Stored records:
---

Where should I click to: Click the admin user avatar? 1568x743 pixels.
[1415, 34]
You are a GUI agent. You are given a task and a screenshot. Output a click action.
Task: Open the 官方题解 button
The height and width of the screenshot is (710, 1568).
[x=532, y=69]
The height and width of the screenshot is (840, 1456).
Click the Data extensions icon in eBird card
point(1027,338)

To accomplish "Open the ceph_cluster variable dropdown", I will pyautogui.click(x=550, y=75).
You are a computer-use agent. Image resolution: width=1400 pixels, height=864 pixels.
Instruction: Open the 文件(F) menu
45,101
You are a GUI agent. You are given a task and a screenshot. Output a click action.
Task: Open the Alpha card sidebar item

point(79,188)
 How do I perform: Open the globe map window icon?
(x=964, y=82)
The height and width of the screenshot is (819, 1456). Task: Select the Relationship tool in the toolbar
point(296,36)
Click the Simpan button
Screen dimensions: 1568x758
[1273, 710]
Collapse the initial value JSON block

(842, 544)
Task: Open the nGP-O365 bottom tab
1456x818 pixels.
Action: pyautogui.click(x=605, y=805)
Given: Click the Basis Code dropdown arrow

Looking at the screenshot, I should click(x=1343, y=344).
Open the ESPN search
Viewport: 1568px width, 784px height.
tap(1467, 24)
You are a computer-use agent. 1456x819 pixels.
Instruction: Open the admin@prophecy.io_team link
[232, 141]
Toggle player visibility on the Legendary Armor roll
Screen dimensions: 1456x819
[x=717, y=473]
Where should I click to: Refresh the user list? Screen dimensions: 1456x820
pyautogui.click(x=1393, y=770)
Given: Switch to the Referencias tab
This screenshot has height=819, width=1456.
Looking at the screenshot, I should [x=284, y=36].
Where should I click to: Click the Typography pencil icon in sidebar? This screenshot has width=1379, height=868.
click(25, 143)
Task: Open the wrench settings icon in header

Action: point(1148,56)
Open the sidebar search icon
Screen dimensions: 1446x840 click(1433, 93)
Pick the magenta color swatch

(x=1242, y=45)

---

◆ What you will do: Faithfully reproduce all of the records, character for character.

◆ Result:
Where should I click to: Click the admin user avatar? 1568x743 pixels.
[1415, 34]
You are a GUI agent. You are given a task and a screenshot. Output a click action.
Task: Open the 官方题解 button
The height and width of the screenshot is (710, 1568).
[x=532, y=69]
The height and width of the screenshot is (840, 1456).
Click the Data extensions icon in eBird card
point(1027,338)

To accomplish "Open the ceph_cluster variable dropdown", I will pyautogui.click(x=550, y=75).
You are a computer-use agent. Image resolution: width=1400 pixels, height=864 pixels.
Instruction: Open the 文件(F) menu
45,101
You are a GUI agent. You are given a task and a screenshot. Output a click action.
Task: Open the Alpha card sidebar item

point(79,188)
 How do I perform: Open the globe map window icon?
(x=964, y=82)
The height and width of the screenshot is (819, 1456). Task: Select the Relationship tool in the toolbar
point(296,36)
Click the Simpan button
Screen dimensions: 1568x758
[1273, 710]
Collapse the initial value JSON block

(842, 544)
Task: Open the nGP-O365 bottom tab
1456x818 pixels.
Action: pyautogui.click(x=605, y=805)
Given: Click the Basis Code dropdown arrow

Looking at the screenshot, I should click(x=1343, y=344).
Open the ESPN search
Viewport: 1568px width, 784px height.
tap(1467, 24)
You are a computer-use agent. 1456x819 pixels.
Instruction: Open the admin@prophecy.io_team link
[232, 141]
Toggle player visibility on the Legendary Armor roll
Screen dimensions: 1456x819
[x=717, y=473]
Where should I click to: Refresh the user list? Screen dimensions: 1456x820
pyautogui.click(x=1393, y=770)
Given: Switch to the Referencias tab
This screenshot has height=819, width=1456.
Looking at the screenshot, I should [x=284, y=36].
Where should I click to: Click the Typography pencil icon in sidebar? This screenshot has width=1379, height=868.
click(25, 143)
Task: Open the wrench settings icon in header

Action: point(1148,56)
Open the sidebar search icon
Screen dimensions: 1446x840 click(1433, 93)
Pick the magenta color swatch

(x=1242, y=45)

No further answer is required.